The Catch: Most promotions for foreign lotteries are phony. The scammers will ask you to pay "taxes," "customs duties," or fees – and then keep any money you send." Scammers sometime ask you to send funds via wire transfer. Don't send cash or use a money-wiring service because you'll have no recourse if something goes wrong. In addition, lottery hustlers use victims' bank account numbers to make unauthorized withdrawals or their credit card numbers to run up additional charges. And one last important note: participating in a foreign lottery violates U.S. law.

Your Safety Net: Skip these offers. Don't send money now on the promise of a pay-off later.

Forward solicitations for foreign lottery promotions to spam@uce.gov.

While some consumers find unsolicited commercial email – also known as "spam" – informative, others find it annoying and time consuming. Still others find it expensive: They're among the people who have lost money to spam that contained bogus offers and fraudulent promotions.

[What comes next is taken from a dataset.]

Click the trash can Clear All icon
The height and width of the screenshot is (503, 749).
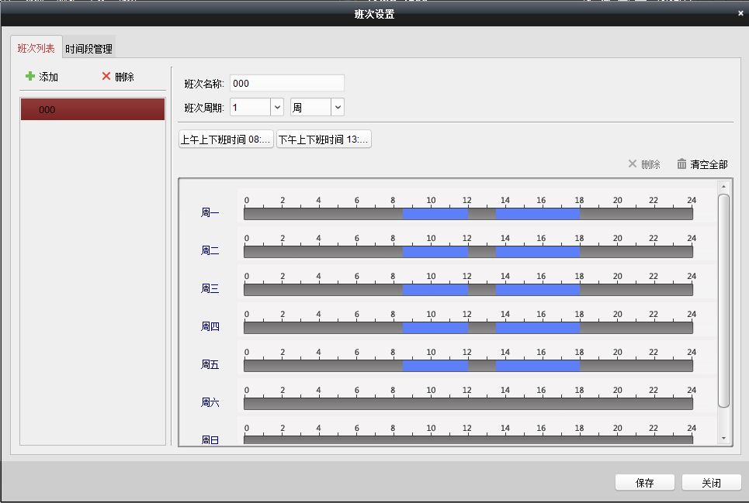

Many Internet Service Providers and computer operating systems offer filtering software to limit the spam in their users' e-mail inboxes. In addition, some old-fashioned 'filter tips' can help you save time and money by avoiding frauds pitched in email. OnGuard Online suggests computer users screen spam for scams, send unwanted spam on to the appropriate enforcement authorities, and then hit delete.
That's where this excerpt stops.